Configuration and Setup
Section titled “Configuration and Setup”To utilize the RocksDbStateStore, follow these configuration and setup steps:
Prerequisites:
- RocksDB Dependency: Ensure that the RocksDB library is included in your project. You can add it via NuGet:
Install-Package Cortex.States.RocksDb - Directory Permissions: Verify that the application has read and write permissions to the designated RocksDB storage directory.
Step-by-Step Configuration:
-
Define the Key and Value Types:
Determine the data types for the keys and values you intend to store.

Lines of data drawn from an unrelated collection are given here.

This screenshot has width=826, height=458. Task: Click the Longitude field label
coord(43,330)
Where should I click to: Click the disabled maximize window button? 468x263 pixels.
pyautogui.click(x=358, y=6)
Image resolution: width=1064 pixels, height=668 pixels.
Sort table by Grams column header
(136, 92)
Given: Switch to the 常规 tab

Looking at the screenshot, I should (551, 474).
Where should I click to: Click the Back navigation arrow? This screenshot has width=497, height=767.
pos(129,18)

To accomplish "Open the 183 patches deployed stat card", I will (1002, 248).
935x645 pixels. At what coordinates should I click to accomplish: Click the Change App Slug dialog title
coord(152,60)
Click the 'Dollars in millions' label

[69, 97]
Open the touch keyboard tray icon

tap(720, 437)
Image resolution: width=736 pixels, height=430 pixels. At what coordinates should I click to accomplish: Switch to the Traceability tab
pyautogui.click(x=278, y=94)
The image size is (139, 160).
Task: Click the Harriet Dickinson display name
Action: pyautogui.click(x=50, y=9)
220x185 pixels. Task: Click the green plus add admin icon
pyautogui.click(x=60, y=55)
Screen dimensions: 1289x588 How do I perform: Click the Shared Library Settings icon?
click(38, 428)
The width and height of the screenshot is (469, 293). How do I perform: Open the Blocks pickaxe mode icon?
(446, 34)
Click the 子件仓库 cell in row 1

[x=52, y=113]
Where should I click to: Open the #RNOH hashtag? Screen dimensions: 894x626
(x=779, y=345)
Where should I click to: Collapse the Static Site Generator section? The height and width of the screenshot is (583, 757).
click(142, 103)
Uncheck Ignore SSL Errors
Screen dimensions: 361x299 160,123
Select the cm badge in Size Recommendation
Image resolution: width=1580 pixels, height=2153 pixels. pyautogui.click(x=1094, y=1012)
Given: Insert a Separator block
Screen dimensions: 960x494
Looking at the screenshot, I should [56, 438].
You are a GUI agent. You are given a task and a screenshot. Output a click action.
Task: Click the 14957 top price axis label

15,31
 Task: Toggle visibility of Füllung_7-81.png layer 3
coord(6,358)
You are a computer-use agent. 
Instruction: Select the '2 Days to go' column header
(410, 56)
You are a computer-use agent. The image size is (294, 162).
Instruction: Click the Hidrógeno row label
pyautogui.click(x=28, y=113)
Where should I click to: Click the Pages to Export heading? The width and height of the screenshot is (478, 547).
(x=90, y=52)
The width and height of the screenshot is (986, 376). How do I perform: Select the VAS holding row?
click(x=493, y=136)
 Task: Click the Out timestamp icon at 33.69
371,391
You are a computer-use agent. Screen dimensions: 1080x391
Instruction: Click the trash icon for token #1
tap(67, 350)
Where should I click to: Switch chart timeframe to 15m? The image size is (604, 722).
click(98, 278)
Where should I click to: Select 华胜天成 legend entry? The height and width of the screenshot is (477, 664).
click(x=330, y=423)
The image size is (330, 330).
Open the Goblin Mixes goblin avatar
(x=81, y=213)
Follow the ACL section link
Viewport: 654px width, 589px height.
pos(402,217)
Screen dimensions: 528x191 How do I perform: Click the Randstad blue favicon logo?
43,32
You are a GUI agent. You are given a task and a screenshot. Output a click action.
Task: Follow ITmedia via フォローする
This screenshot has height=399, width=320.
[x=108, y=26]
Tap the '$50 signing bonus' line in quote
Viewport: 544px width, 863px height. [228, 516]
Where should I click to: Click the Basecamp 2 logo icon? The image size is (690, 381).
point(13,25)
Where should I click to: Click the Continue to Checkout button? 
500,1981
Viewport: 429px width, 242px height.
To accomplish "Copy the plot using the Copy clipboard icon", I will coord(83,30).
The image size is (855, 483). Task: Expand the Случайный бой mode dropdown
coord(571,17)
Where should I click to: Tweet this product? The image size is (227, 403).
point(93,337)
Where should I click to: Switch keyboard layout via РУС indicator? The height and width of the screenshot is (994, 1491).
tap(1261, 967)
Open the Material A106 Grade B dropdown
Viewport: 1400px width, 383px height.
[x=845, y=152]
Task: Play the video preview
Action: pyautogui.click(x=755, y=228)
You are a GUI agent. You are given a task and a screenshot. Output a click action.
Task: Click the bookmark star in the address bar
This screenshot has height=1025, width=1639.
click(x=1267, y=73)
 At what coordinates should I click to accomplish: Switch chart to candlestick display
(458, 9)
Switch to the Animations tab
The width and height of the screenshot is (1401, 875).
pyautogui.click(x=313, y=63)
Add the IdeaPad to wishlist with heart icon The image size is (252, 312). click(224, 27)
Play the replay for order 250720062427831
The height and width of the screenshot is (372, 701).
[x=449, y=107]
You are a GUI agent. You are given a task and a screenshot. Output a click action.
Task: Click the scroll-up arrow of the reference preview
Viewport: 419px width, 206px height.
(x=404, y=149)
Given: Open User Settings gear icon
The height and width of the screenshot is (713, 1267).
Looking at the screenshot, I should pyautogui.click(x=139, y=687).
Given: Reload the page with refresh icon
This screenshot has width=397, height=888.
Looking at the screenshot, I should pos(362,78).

Typically, keys are strings or composite identifiers, and values can be simple types or complex objects serialized into byte arrays. -
Initialize the RocksDbStateStore:
Create an instance of theRocksDbStateStore<TKey, TValue>by specifying the store name and storage path.using Cortex.States.RocksDb; using System; // Initialize a RocksDbStateStore for storing word counts var wordCountStore = new RocksDbStateStore<string, int>("WordCountStore", "/path/to/rocksdb"); -
Configure RocksDB Options (Optional):
Customize RocksDB settings to optimize performance based on your application’s requirements.using RocksDbSharp; var options = new DbOptions() .SetCreateIfMissing(true) .SetMaxOpenFiles(-1) // Unlimited open files .SetAllowMmapReads(true) .SetAllowMmapWrites(true) .SetIncreaseParallelism(Environment.ProcessorCount) .SetUseFsync(false); // Pass options to the RocksDbStateStore constructor if supported var wordCountStore = new RocksDbStateStore<string, int>("WordCountStore", "/path/to/rocksdb", options); -
Handle State Store Lifecycle:
Ensure proper disposal of the state store to release resources and flush any pending writes.wordCountStore.Dispose();
Note: The actual implementation details may vary based on the
RocksDbStateStoreclass’s constructor and configuration options. Always refer to the official documentation or source code for precise configuration parameters.
Usage Guide
Section titled “Usage Guide”The RocksDbStateStore is used to persist state information required by stateful operators such as aggregations and windowing. Here’s how to effectively use it within your stream processing pipeline:
-
Integration with StreamBuilder:
When building a stream that requires stateful operations, pass theRocksDbStateStoreinstance to the relevant operators. -
Stateful Operators Configuration:
Operators likeAggregateOperatororTumblingWindowOperatorwill utilize the state store to maintain and update state across data items. -
State Management:
- Putting Data: Use the
Putmethod to insert or update key-value pairs in the state store. - Getting Data: Retrieve data using the
Getmethod based on keys. - Removing Data: Use the
Removemethod to delete specific entries from the state store. - Iterating Over Data: Some state stores support iterators to traverse key-value pairs for comprehensive state management.
- Putting Data: Use the
-
Handling Failures:
Since RocksDbStateStore persists data on disk, it ensures that state is recoverable after failures. Upon restarting the stream, operators can reinitialize their state from the persisted data, maintaining continuity in processing. -
Performance Considerations:
- Storage Path: Choose a fast and reliable storage medium (e.g., SSDs) for the RocksDB storage directory to maximize performance.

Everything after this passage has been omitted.